Results: fHBP v.1 isolates predominated in California (83%), whereas isolates expressing v.1 (53%) or v.2 (42%) were common in 9 other states. Isolates representative of 5 anti-fHBP MAb-binding phenotypes (70% of isolates) were highly susceptible to anti-fHBP v.1 or v.2 bactericidal activity, whereas 3 phenotypes were approximately 50% susceptible. Collectively, antibodies against the fHBP v.1 and v.2 vaccine and the 5C vaccine killed 76% and 83% of isolates, respectively.

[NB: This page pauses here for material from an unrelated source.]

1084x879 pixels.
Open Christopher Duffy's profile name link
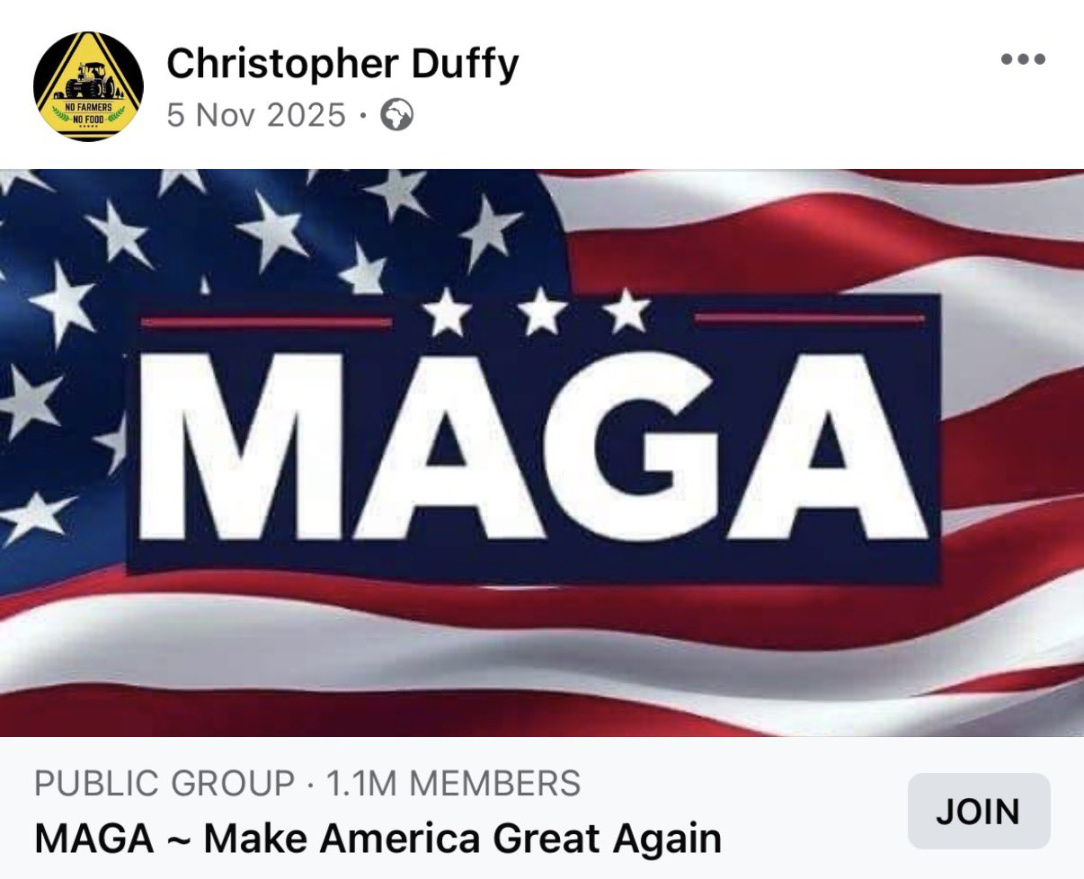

Conclusions: Susceptibility to bactericidal activity can be predicted, in part, on the basis of fHBP phenotypes. Both vaccines have the potential to prevent most group B disease in the United States.

Figure 1

Percentage of fHBP variant (v.) 1, 2, or 3 genes (A) and nadA genes (B), as determined by quantitative polymerase chain reaction. Error bars indicate 95% confidence intervals. Shaded bars, California isolates; hatched bars, Maryland isolates; white bars, multicenter isolates.

Figure 2

Anti–factor H–binding protein (fHBP) monoclonal antibody (MAb) reactivity with representative Neisseria meningitidis group B strains. Heat-killed, whole meningococci were applied to a membrane, which was probed with polyclonal antibody or MAb. Wild-type (WT) and fHBP knockout (KO) mutant strains from each variant group were tested. α-fHBP variant (v.) 1,2,3, mouse antisera raised against the individual fHBP v.1, v.2, and v.3 proteins and pooled; JAR 1, 3, and 5, MAbs raised against recombinant fHBP v.1; JAR 10, 11, 13, MAbs raised against recombinant fHBP v.2.

Figure 3

Bactericidal activity of anti–factor H–binding protein (fHBP) antisera against fHBP variant (v.) 1 isolates, by fHBP phenotype (n =8–21 isolates/group). A, Percentage of strains giving a titer ≥1:8; B, Reciprocal geometric mean titers (GMTs). Error bars indicate 95% confidence intervals. Shaded bars, anti–fHBP v.1 antiserum; hatched bars, anti–fHBP v.2; white bars, anti–fHBP v.3.

Figure 4

Bactericidal activity of anti–factor H–binding protein (fHBP) antiserum against isolates expressing fHBP variant (v.) 2 or 3. Each fHBP phenotype had 6–13 isolates. A, Percentage of strains giving a titer ≥1:8; B, Reciprocal geometric mean titers (GMTs). Error bars indicate 95% confidence intervals. Shaded bars, anti–fHBP v.1 antiserum; hatched bars, anti–fHBP v.2; white bars, anti–fHBP v.3.

Figure 5

Percentage of isolates giving a titer ≥1:8 to anti–5-component (5C) vaccine antiserum. Also shown are data for the respective percentages susceptible to the anti–factor H–binding protein (fHBP) variant (v.) 1 antiserum tested alone. A, fHBP v.1 isolates; B, fHBP v.2 or v.3 isolates. Error bars indicate 95% confidence intervals. Stippled bars, anti-5C antiserum; shaded bars, anti-fHBP v.1.